EVERY DOG HAS HIS DAY.

A botched robbery indicates a police informant, and the pressure mounts in the aftermath at a warehouse. Crime begets violence as the survivors — veteran Mr. White, newcomer Mr. Orange, psychopathic parolee Mr. Blonde, bickering weasel Mr. Pink and Nice Guy Eddie — unravel.

For someone who lists Quentin Tarantino as one of their favourite directors, I have actually seen very few of Tarantino’s films. Django Unchained was in fact, the first Tarantino movie that I watched, and it blew me away with just how good it was. So naturally, I had to go and watch as many films that Tarantino directed as possible in preparation for The Hateful Eight, which hits later this year. That’s my goal. To watch all of Tarantino’s movies currently released before that one. The next Tarantino film that I watched was Inglorious Bastards, then – which whilst not quite at the level of Django Unchained, was still a very good film. And then as I was browsing through Netflix on a whim I thought I’d give it a whirl and see how Tarantino’s first full film measured up.

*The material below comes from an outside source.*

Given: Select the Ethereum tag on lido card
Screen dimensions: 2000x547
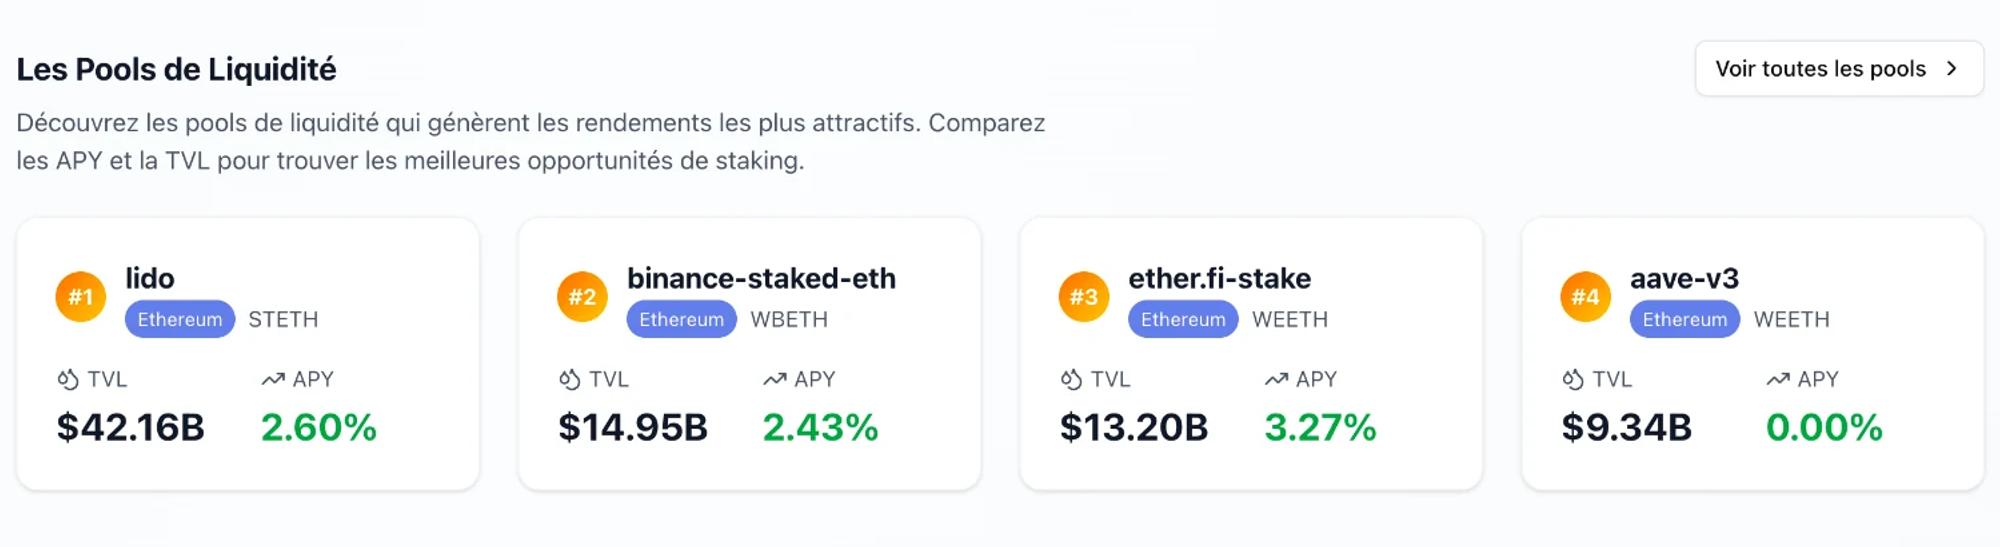Looking at the screenshot, I should (x=180, y=319).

Reservoir Dogs is raw, violent and doesn’t hold anything back. It’s effectively a heist film, but it’s unlike any other heist film you’ve ever seen before, opting not to show the heist, but instead, look at the events leading up to it and the events following it. We first meet all the thieves having food, all acting normal, eating and talking to each other, as though they weren’t going to pull a heist immediately after. Then, we cut to the immediate aftermath of the heist, where two of the thieves are escaping and it’s all gone to hell. Veteran Mr. White and newbie Mr. Orange, have escaped, following a gunfight which left Mr. Brown dead, and unaware that anybody else has made it out alive. Mr. Orange is bleeding heavily, suffering from a severe gunshot wound, and to make matters worse, when the cocky, bickering weasel Mr. Pink shows up, he’s convinced that somebody ratted them out to the cops, and there’s a mole within the organization. The question is, who’s the mole? And can they find him before the cops find them?

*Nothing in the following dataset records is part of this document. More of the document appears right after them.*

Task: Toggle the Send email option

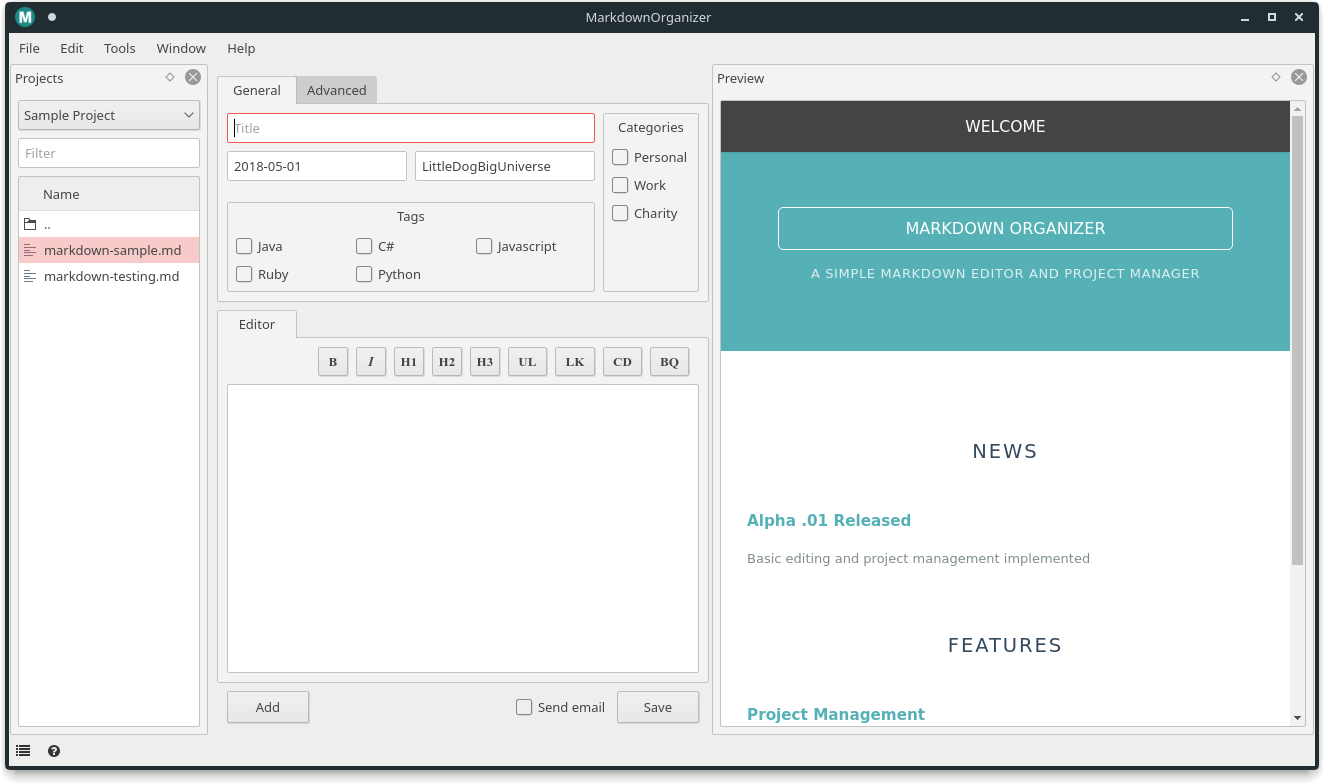Action: click(x=524, y=707)
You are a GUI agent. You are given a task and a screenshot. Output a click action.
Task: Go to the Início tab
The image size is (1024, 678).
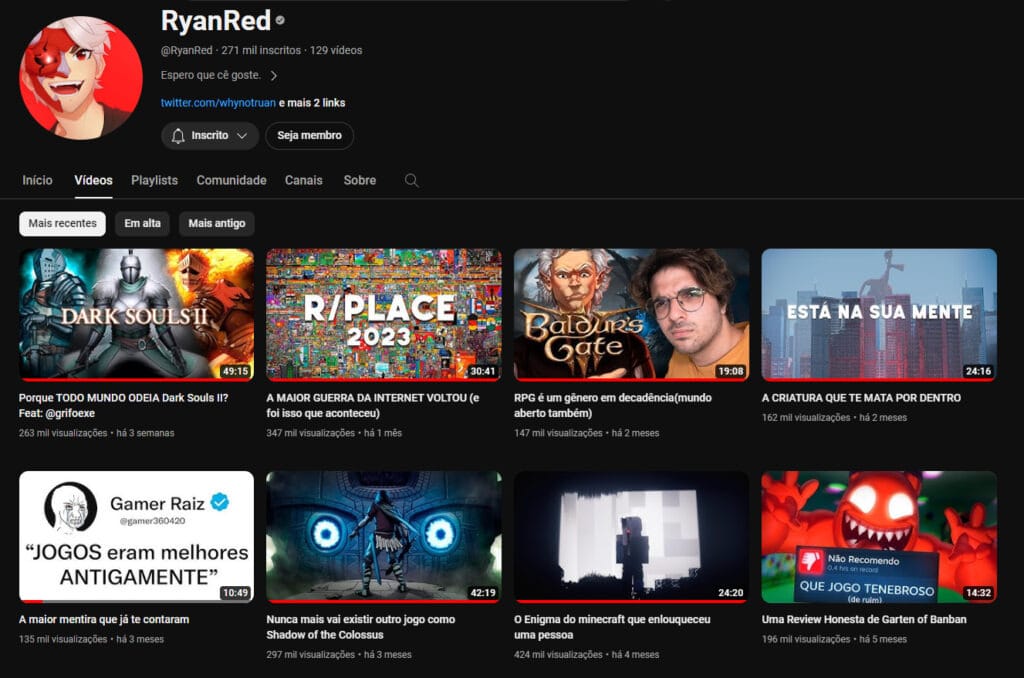click(37, 181)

Reservoir Dogs has, with one viewing, become one of my favourite crime films. The dialogue feels perfectly natural and each of the characters gets developed as well as they need to. We get to see flashbacks to how each of the characters got recruited to being part of the heist, in a way that doesn’t break up the tension and is handled incredibly well. Each of the characters are clearly defined even without that much characterization, leaving a powerful impact on the audience when at the hands of a lesser director the characters could have been very poor indeed.

As with all Tarantino films, it’s violent and very bloody. Tarantino doesn’t hold back and there’s a particularly uncomfortable torture scene that’s one of the films more gore-filled moments. However, don’t let that put you off, because quite frankly, Reservoir Dogs is one of the best experiences that you will have watching a movie. It makes use of its excellent soundtrack (Guardians of the Galaxy fans will notice Blue Swede’s Hooked on a Feeling, and likewise you’ll probably recognise guest appearances from the Silver Surfer and the Fantastic Four) very well indeed and there are several awesome music moments – if you’re wondering how best to use music in a film, then Tarantino’s Reservoir Dogs should serve as a fantastic example.

Reservoir Dogs then, is one of the must-watch crime movies and a classic in its genre. If you haven’t watched it yet, then what are you waiting for? It’s on Netflix, and go check it out, because trust me, you won’t regret it. If you have watched it, then go and watch it again. It’s that good.